PASSAGE GIVEN -
+++
The use of balanced ailerons of greater area has provided greater effectiveness and at the same time has reduced the lateral stick forces. We believe this will prove particularly desireable in a landing circle and in the actual landing from the circle.
The horizontal and vertical tail surfaces have been studied and modified accordingly to obtain the optimum area and aspect ratio combinations meeting the present day requirements of stability and control.
Because of an engine location which is lower than is customary a relatively large angle of vision maintains at the ppilot's eye between the line of sight and the top of the engine cowling. The upper wing is placed in what we believe is the optimum location for obtaining an adequate angle of vision between its leading edge and teh line of sight at the same time holding its blind angle to a minimum.
The lower wing has been cut away at the fuselage to afford the pilot vision in a vertically downward direction which should prove a great aid in picking up the target in dive bombing operations. As previously stated, the engine location is low and is also a good distance away from the pilot so that the angle which it subtends at his eye is comparatively small but at the same time a good view of the signalman may be had between the cylinders at all times during the approach.
It is believed that the vision of the F11C-2 will be found very satisfactory for every requirement of Naval operations.
The photographs show that the tread of the landing gear is exceptionally wide and that a large angle exists at the centre of gravity of the airplane between the vertical and the point of wheel contact with the ground. the tail wheel is steerable throughout the thorw of the rudder but becomes automatically full castoring at either extreme rudder position. This combination of the steerable tail wheel and wide tread landing gear coupled with an efficient brake installation prevent any ground looping possibilities and we believe make the F11C-2 outstanding in its controllability on the ground.
A parking brake is installed which should to a large extent eliminate the necessity for using chocks in both carrier and shore operations.
Particular attention has been paid to the cockpit design in order to make it as neat, convenient and comfortable as possible. All controls are placed so asto be within easy reach and to otherwise afford maximum convenience to the pilot. We have made a distinct effort to provide comfortable movements in the use of the stick, rudder pedals and brake treadles and special attention is invited to this feature of these installations. The cockpit is completly lined which reduces all drafts from obscure sources and in addition presents a a very neat appearance.
The total fuel capacity of the F11C-2 in the overload condition is 146 gallons. Two fuselage tanks (one 50-gallon and the oteher 44-gallon capacity) constituting the normal load of 94 gallons, are augmented by the auxiliary tank of 52 gallon capacity. The fueling of the fuselage tank is done entirely through the front tank, there being an equalizing line between the two.
The auxiliary tank is carried on the 500-pound bomb rack and may be dropped at the will of the pilot. It is therefore possible to operate this ariplane with the total 146 gallon capacity as either a fighter or a 116 pound dive bomber at all times.
At 1700 RPM, the equivalent of 175 MPH airspeed, and with the mixture control at best setting, the fuel consumption of the Cyclone is 39 gallons/hour, The endurance is therefore 3-3/4 hours and the range 650 miles with the total 146 gallons.
The F11C-2 guns are located ahead of the cockpit, one on each side of the fuselagee. Two .30 calibre guns are carried as normal load but the right hand gun may be alternated with a .50 calibre gun. Access is gained to the entire installation by lifting the hinged doors of cowling on the sides of the fuselage. The distinct advantage of this installation arrangement is that the armorer may stand on the deck just ahead of the lower wing or sit on the leading edge of the lower wing to install, bore sight or service the guns, all the time working at a height only slightly above his waist. In any of these operations he has no obstruction or intereference to contend with. The ammunition boxes are of the sliding type insterted from the side, and are locked in place by merely rotating a handle used in handling the box. It is readily seen that servicing may be rapidly accomplished.
+++
SUPPLIED INFORMATION -
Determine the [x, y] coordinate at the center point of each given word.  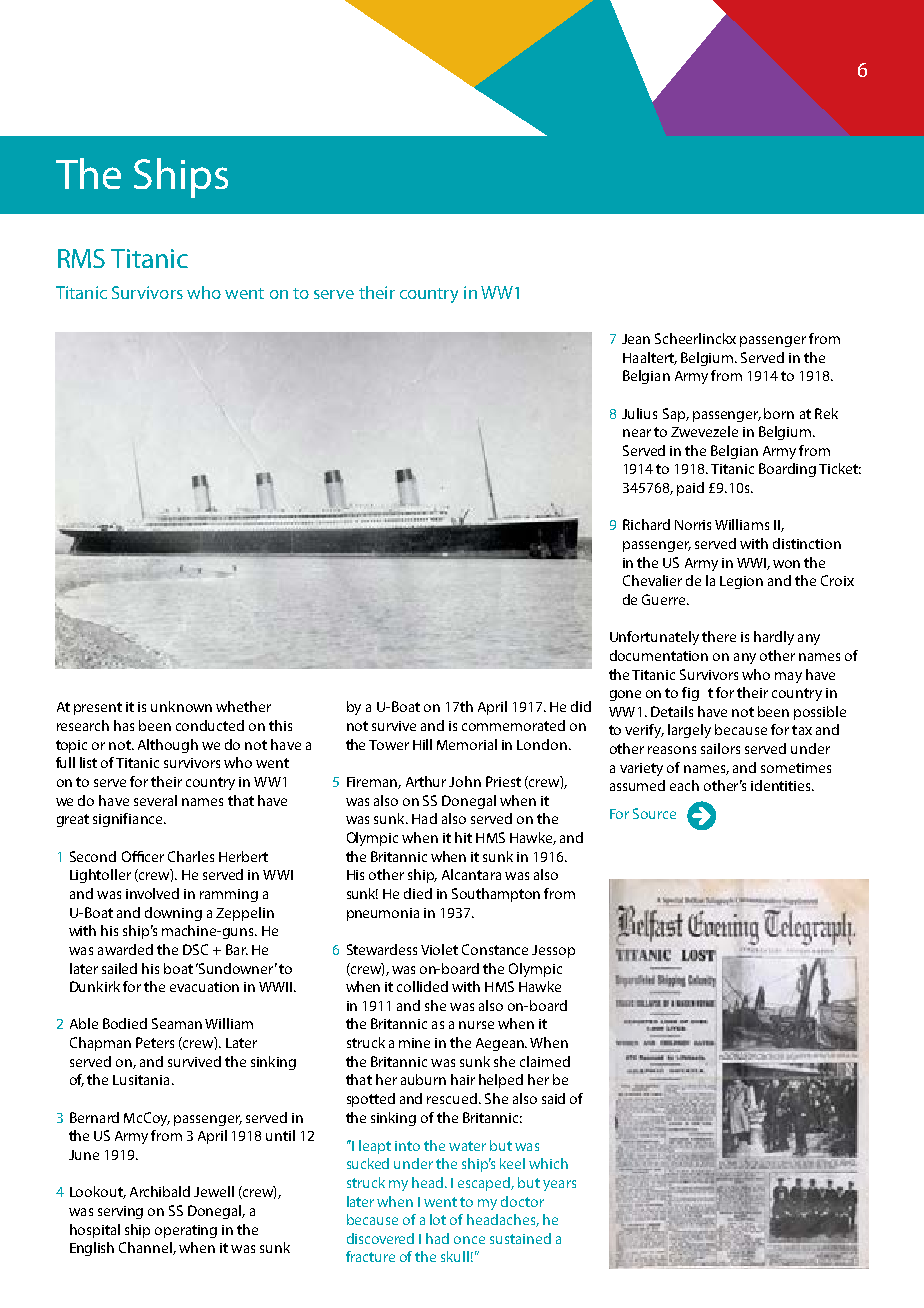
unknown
+++
EXERCISE TASK A -
In the F11C-2 passage, what is the airplane's total fuel capacity in the overload condition?
EXERCISE TASK B -
Repeat word for word the part of the F11C-2 passage that opens with the words containing "Because of an" and closes with "during the approach.".

TASK SOLUTION A -
146 gallons.

TASK SOLUTION B -
Because of an engine location which is lower than is customary a relatively large angle of vision maintains at the ppilot's eye between the line of sight and the top of the engine cowling. The upper wing is placed in what we believe is the optimum location for obtaining an adequate angle of vision between its leading edge and teh line of sight at the same time holding its blind angle to a minimum.
The lower wing has been cut away at the fuselage to afford the pilot vision in a vertically downward direction which should prove a great aid in picking up the target in dive bombing operations. As previously stated, the engine location is low and is also a good distance away from the pilot so that the angle which it subtends at his eye is comparatively small but at the same time a good view of the signalman may be had between the cylinders at all times during the approach.